» PROBLEM STATEMENT
Print the complete set of entries exactly.

» MATERIAL FOR THIS TASK
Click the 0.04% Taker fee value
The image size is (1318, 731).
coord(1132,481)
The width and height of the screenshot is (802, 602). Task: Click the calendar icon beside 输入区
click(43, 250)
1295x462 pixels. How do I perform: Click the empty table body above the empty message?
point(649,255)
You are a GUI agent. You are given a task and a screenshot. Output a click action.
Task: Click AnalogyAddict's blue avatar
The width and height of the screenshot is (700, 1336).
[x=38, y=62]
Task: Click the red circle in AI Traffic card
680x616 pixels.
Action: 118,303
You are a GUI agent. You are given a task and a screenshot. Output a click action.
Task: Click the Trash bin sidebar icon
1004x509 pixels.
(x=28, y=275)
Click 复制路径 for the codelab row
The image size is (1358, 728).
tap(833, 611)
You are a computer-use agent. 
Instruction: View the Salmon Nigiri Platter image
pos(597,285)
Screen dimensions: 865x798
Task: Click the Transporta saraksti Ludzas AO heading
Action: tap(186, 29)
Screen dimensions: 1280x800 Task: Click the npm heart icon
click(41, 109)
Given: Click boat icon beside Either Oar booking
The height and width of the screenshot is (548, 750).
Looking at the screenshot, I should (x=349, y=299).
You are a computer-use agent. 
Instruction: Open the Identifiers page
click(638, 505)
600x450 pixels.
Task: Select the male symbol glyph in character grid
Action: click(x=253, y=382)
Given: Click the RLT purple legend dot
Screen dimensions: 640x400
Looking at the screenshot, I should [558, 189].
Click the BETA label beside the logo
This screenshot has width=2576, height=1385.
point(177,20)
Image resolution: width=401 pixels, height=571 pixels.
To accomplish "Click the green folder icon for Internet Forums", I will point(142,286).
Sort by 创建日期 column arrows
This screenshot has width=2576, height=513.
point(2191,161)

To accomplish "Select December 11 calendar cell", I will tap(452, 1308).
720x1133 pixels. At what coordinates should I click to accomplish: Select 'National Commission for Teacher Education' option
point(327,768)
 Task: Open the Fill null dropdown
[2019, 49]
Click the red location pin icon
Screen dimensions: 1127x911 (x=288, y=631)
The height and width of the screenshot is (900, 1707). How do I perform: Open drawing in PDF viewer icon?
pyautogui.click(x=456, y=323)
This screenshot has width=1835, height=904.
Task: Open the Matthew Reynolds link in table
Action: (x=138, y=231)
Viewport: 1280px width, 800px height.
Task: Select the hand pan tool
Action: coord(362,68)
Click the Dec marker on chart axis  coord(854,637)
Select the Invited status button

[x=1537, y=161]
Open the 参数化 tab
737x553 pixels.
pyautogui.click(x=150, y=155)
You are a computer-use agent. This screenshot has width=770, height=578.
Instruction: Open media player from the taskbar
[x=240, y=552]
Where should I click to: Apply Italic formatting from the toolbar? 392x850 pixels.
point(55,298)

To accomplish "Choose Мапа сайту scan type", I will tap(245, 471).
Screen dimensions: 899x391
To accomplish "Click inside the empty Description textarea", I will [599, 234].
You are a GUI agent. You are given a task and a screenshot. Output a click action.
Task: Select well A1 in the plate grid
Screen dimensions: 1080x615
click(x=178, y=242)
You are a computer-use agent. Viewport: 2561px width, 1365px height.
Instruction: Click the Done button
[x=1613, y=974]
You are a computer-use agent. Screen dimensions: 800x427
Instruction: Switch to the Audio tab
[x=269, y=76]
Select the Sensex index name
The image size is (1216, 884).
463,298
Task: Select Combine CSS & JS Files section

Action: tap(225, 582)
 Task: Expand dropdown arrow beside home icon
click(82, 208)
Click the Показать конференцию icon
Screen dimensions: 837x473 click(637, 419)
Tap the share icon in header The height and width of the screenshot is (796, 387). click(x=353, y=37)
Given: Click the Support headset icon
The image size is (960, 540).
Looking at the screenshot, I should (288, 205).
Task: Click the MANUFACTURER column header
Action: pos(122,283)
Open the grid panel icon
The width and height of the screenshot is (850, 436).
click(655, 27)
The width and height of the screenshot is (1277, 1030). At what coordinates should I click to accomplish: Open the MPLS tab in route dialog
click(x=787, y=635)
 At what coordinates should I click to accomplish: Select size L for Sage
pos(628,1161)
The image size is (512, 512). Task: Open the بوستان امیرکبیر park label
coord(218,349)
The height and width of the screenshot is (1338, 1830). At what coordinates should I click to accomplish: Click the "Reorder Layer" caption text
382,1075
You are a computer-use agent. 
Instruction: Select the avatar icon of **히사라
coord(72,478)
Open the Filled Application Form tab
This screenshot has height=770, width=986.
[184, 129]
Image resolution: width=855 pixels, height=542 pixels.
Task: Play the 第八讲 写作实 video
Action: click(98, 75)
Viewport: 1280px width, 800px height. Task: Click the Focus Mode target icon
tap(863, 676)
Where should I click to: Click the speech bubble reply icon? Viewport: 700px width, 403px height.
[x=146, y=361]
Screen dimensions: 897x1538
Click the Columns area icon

» WRITTEN RESPONSE
Click the 0.04% Taker fee value
The image size is (1318, 731).
coord(1132,481)
The width and height of the screenshot is (802, 602). Task: Click the calendar icon beside 输入区
click(43, 250)
1295x462 pixels. How do I perform: Click the empty table body above the empty message?
point(649,255)
You are a GUI agent. You are given a task and a screenshot. Output a click action.
Task: Click AnalogyAddict's blue avatar
The width and height of the screenshot is (700, 1336).
[x=38, y=62]
Task: Click the red circle in AI Traffic card
680x616 pixels.
Action: 118,303
You are a GUI agent. You are given a task and a screenshot. Output a click action.
Task: Click the Trash bin sidebar icon
1004x509 pixels.
(x=28, y=275)
Click 复制路径 for the codelab row
The image size is (1358, 728).
tap(833, 611)
You are a computer-use agent. 
Instruction: View the Salmon Nigiri Platter image
pos(597,285)
Screen dimensions: 865x798
Task: Click the Transporta saraksti Ludzas AO heading
Action: tap(186, 29)
Screen dimensions: 1280x800 Task: Click the npm heart icon
click(41, 109)
Given: Click boat icon beside Either Oar booking
The height and width of the screenshot is (548, 750).
Looking at the screenshot, I should (x=349, y=299).
You are a computer-use agent. 
Instruction: Open the Identifiers page
click(638, 505)
600x450 pixels.
Task: Select the male symbol glyph in character grid
Action: click(x=253, y=382)
Given: Click the RLT purple legend dot
Screen dimensions: 640x400
Looking at the screenshot, I should [558, 189].
Click the BETA label beside the logo
This screenshot has width=2576, height=1385.
point(177,20)
Image resolution: width=401 pixels, height=571 pixels.
To accomplish "Click the green folder icon for Internet Forums", I will point(142,286).
Sort by 创建日期 column arrows
This screenshot has width=2576, height=513.
point(2191,161)

To accomplish "Select December 11 calendar cell", I will tap(452, 1308).
720x1133 pixels. At what coordinates should I click to accomplish: Select 'National Commission for Teacher Education' option
point(327,768)
 Task: Open the Fill null dropdown
[2019, 49]
Click the red location pin icon
Screen dimensions: 1127x911 (x=288, y=631)
The height and width of the screenshot is (900, 1707). How do I perform: Open drawing in PDF viewer icon?
pyautogui.click(x=456, y=323)
This screenshot has width=1835, height=904.
Task: Open the Matthew Reynolds link in table
Action: (x=138, y=231)
Viewport: 1280px width, 800px height.
Task: Select the hand pan tool
Action: coord(362,68)
Click the Dec marker on chart axis  coord(854,637)
Select the Invited status button

[x=1537, y=161]
Open the 参数化 tab
737x553 pixels.
pyautogui.click(x=150, y=155)
You are a computer-use agent. This screenshot has width=770, height=578.
Instruction: Open media player from the taskbar
[x=240, y=552]
Where should I click to: Apply Italic formatting from the toolbar? 392x850 pixels.
point(55,298)

To accomplish "Choose Мапа сайту scan type", I will tap(245, 471).
Screen dimensions: 899x391
To accomplish "Click inside the empty Description textarea", I will [599, 234].
You are a GUI agent. You are given a task and a screenshot. Output a click action.
Task: Select well A1 in the plate grid
Screen dimensions: 1080x615
click(x=178, y=242)
You are a computer-use agent. Viewport: 2561px width, 1365px height.
Instruction: Click the Done button
[x=1613, y=974]
You are a computer-use agent. Screen dimensions: 800x427
Instruction: Switch to the Audio tab
[x=269, y=76]
Select the Sensex index name
The image size is (1216, 884).
463,298
Task: Select Combine CSS & JS Files section

Action: tap(225, 582)
 Task: Expand dropdown arrow beside home icon
click(82, 208)
Click the Показать конференцию icon
Screen dimensions: 837x473 click(637, 419)
Tap the share icon in header The height and width of the screenshot is (796, 387). click(x=353, y=37)
Given: Click the Support headset icon
The image size is (960, 540).
Looking at the screenshot, I should (288, 205).
Task: Click the MANUFACTURER column header
Action: pos(122,283)
Open the grid panel icon
The width and height of the screenshot is (850, 436).
click(655, 27)
The width and height of the screenshot is (1277, 1030). At what coordinates should I click to accomplish: Open the MPLS tab in route dialog
click(x=787, y=635)
 At what coordinates should I click to accomplish: Select size L for Sage
pos(628,1161)
The image size is (512, 512). Task: Open the بوستان امیرکبیر park label
coord(218,349)
The height and width of the screenshot is (1338, 1830). At what coordinates should I click to accomplish: Click the "Reorder Layer" caption text
382,1075
You are a computer-use agent. 
Instruction: Select the avatar icon of **히사라
coord(72,478)
Open the Filled Application Form tab
This screenshot has height=770, width=986.
[184, 129]
Image resolution: width=855 pixels, height=542 pixels.
Task: Play the 第八讲 写作实 video
Action: click(98, 75)
Viewport: 1280px width, 800px height. Task: Click the Focus Mode target icon
tap(863, 676)
Where should I click to: Click the speech bubble reply icon? Viewport: 700px width, 403px height.
[x=146, y=361]
Screen dimensions: 897x1538
Click the Columns area icon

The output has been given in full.